# BRIEF
The output consists only of the lines from the one with "Instruction: Decrease Treble" through the end of the records, each printed exactly, and contains no pictures.

(Collected data entries)
━━━━━━━━━━━━━━━━
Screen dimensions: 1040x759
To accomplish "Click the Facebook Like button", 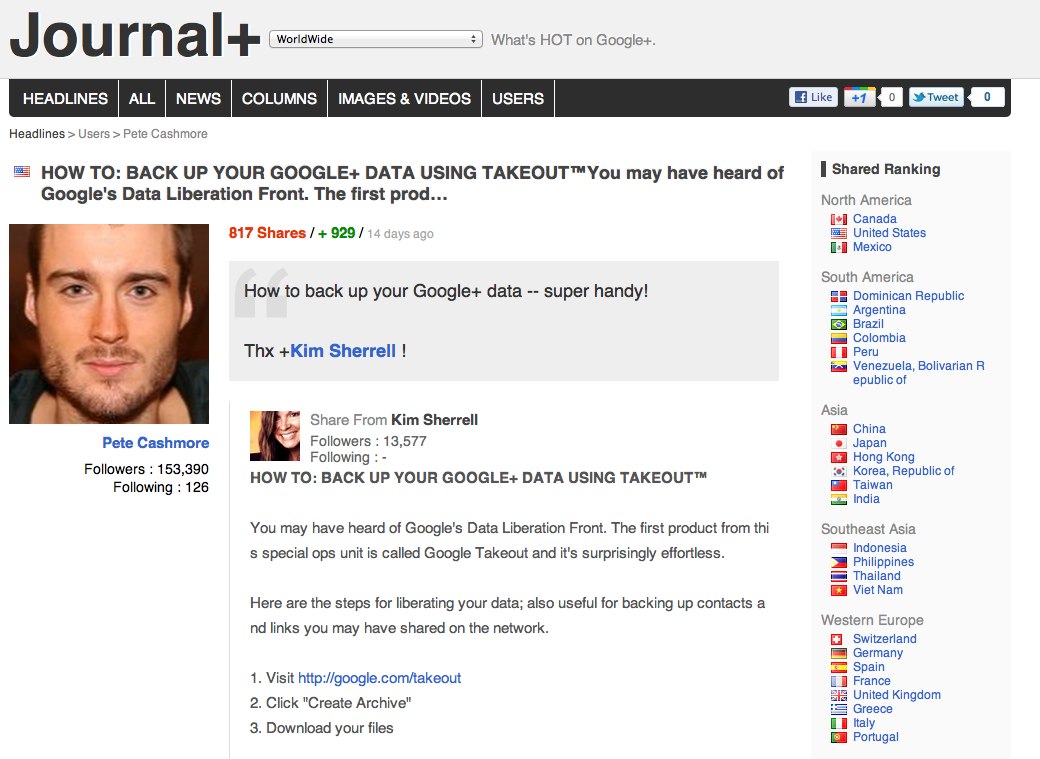I will click(813, 97).
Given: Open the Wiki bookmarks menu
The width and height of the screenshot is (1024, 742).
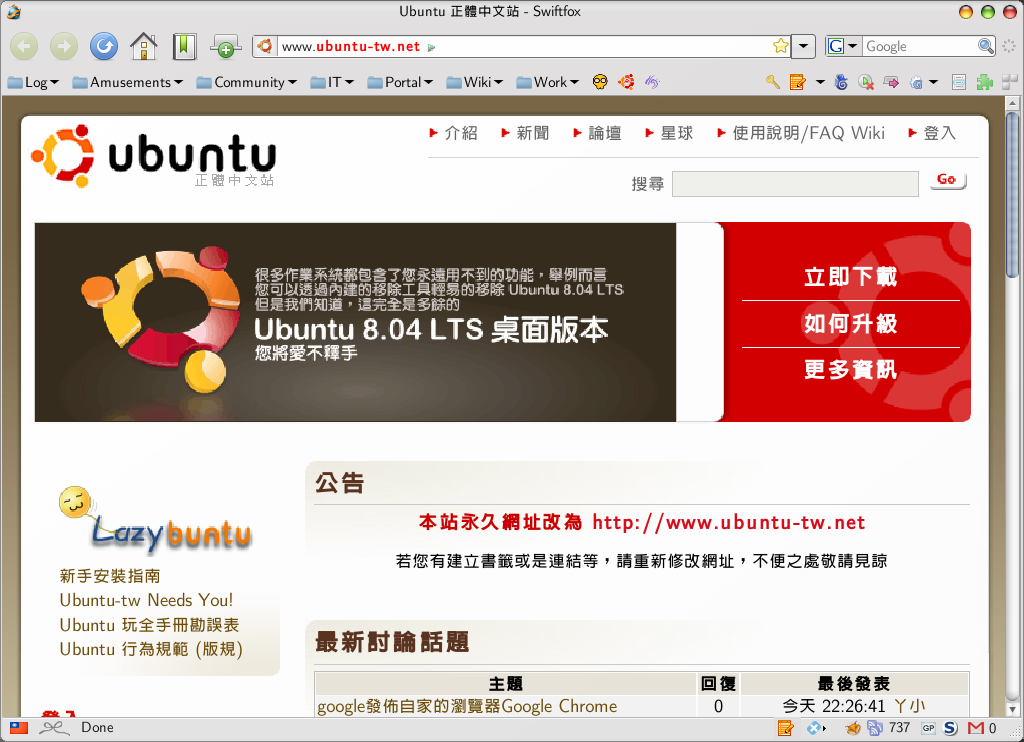Looking at the screenshot, I should click(x=474, y=82).
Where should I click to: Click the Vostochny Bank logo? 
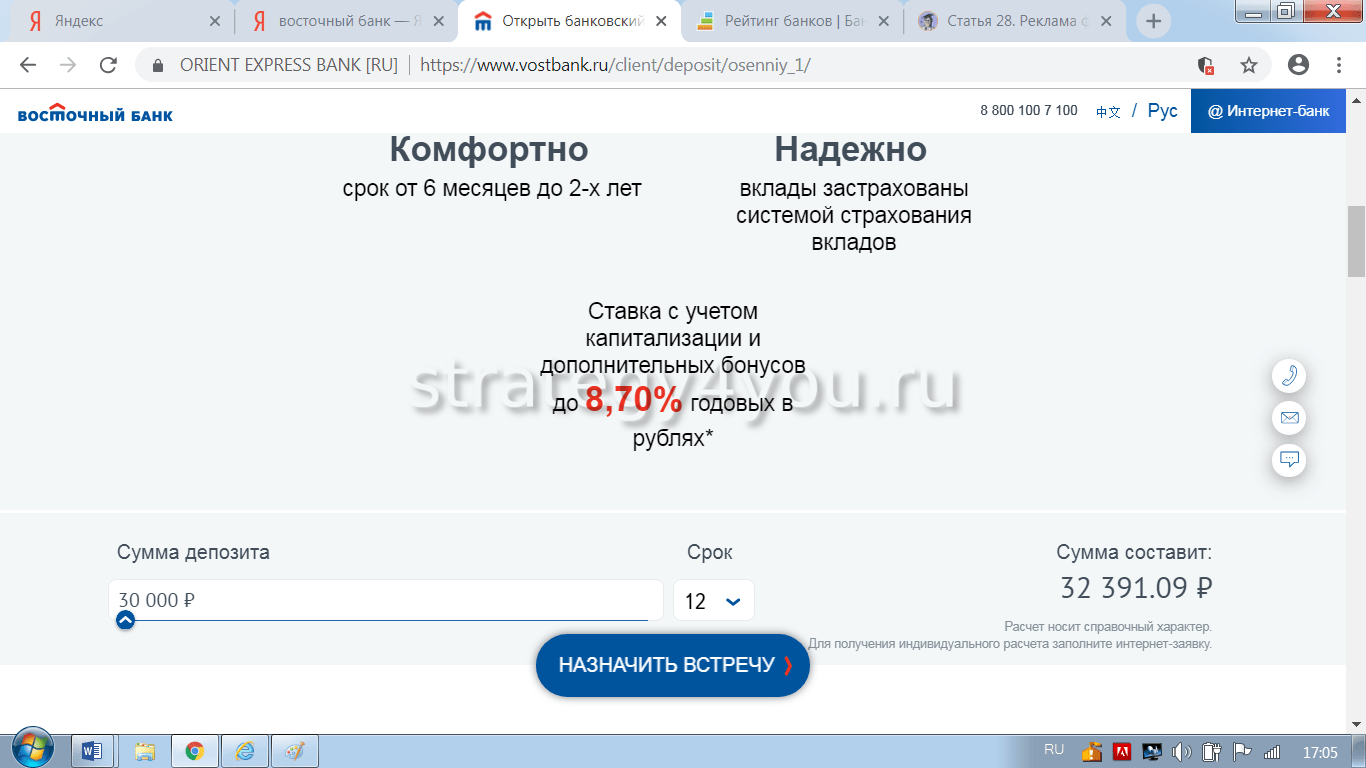tap(95, 112)
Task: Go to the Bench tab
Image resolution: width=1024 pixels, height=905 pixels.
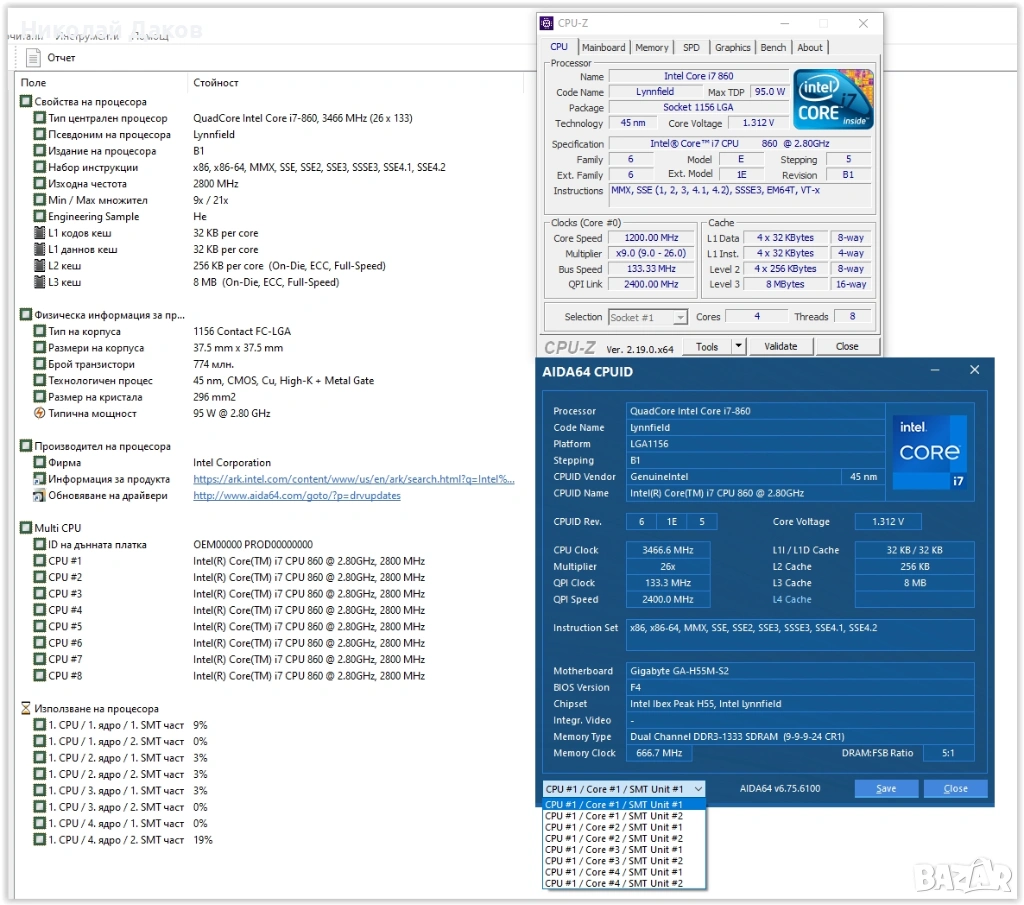Action: pyautogui.click(x=773, y=47)
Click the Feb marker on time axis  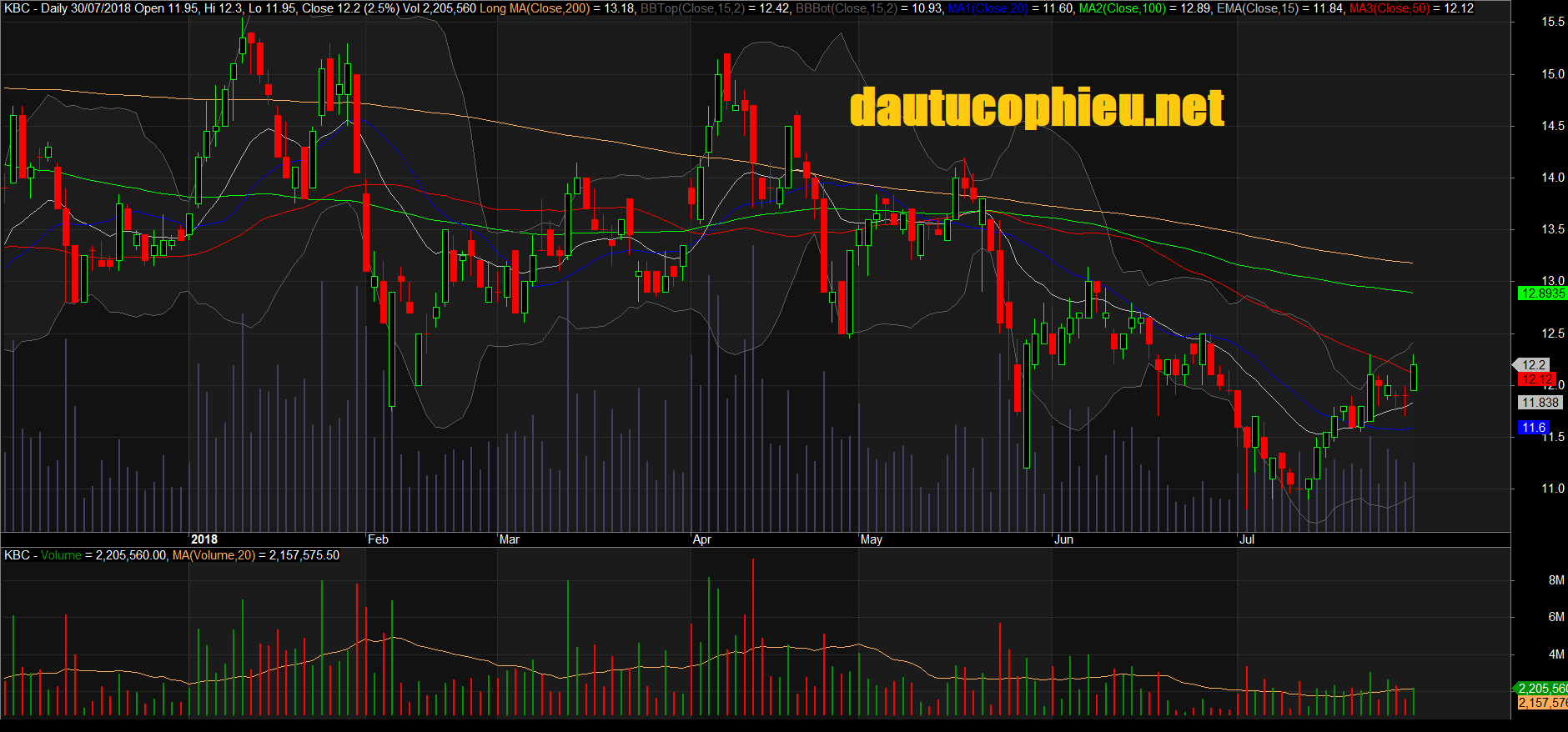[378, 539]
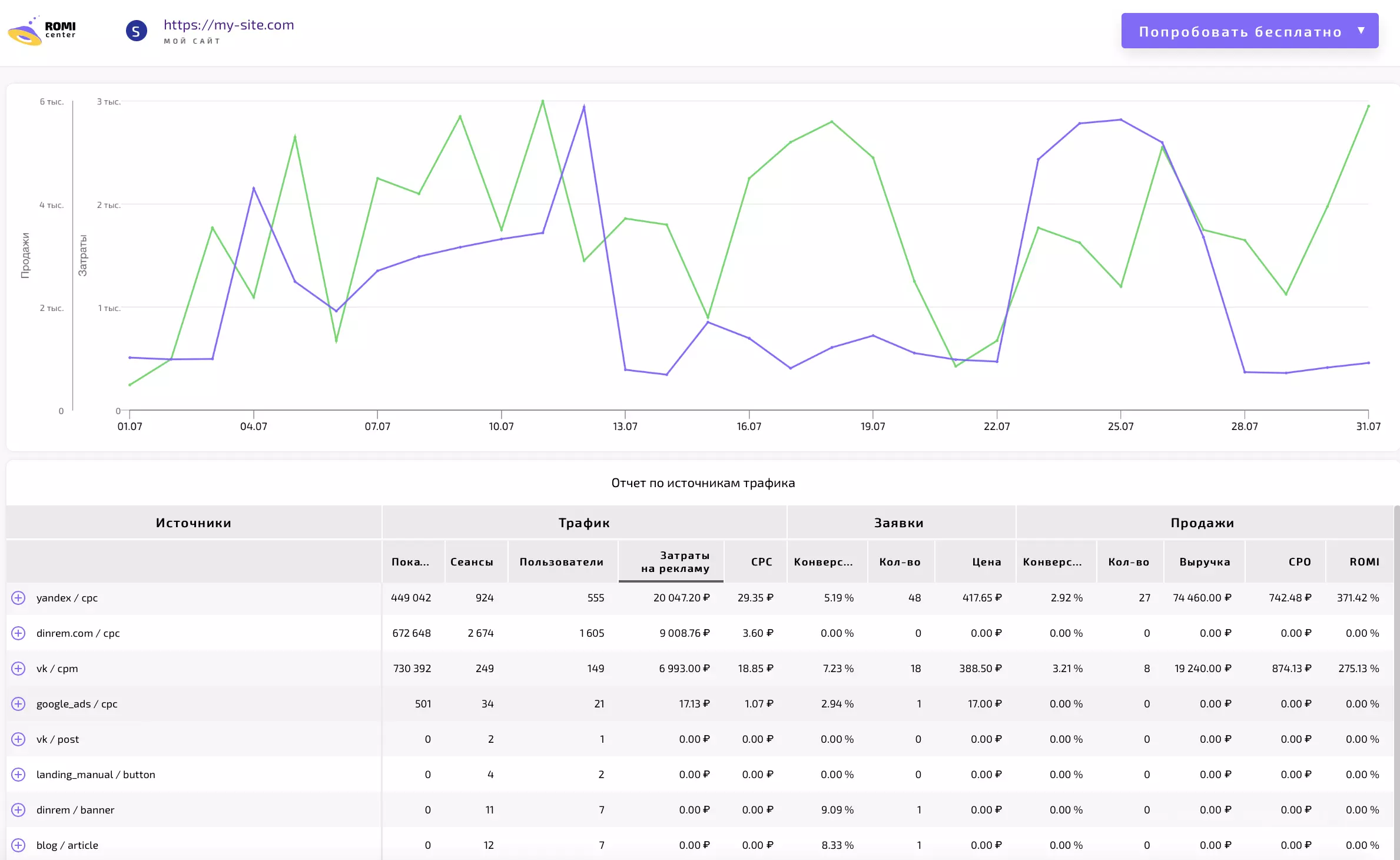Expand the dinrem.com / cpc row
This screenshot has height=860, width=1400.
(x=18, y=633)
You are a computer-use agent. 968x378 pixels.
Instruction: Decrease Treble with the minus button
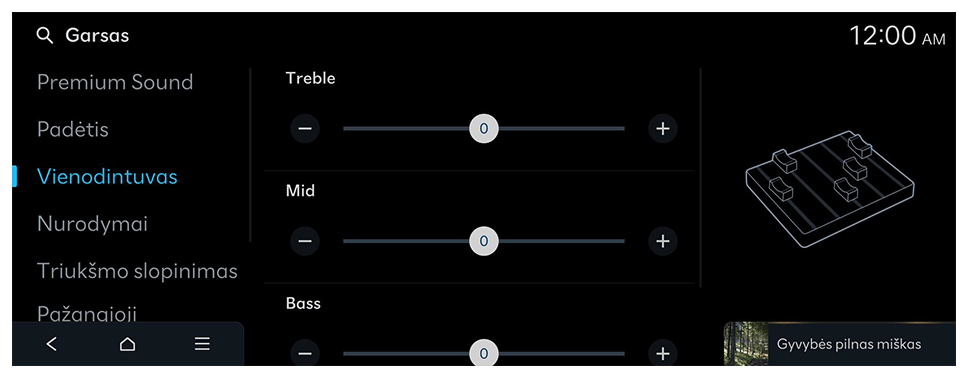click(305, 128)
━━━━━━━━━━━━━━━━
# ANSWER TO THIS TASK
Instruction: Decrease Treble with the minus button
click(305, 128)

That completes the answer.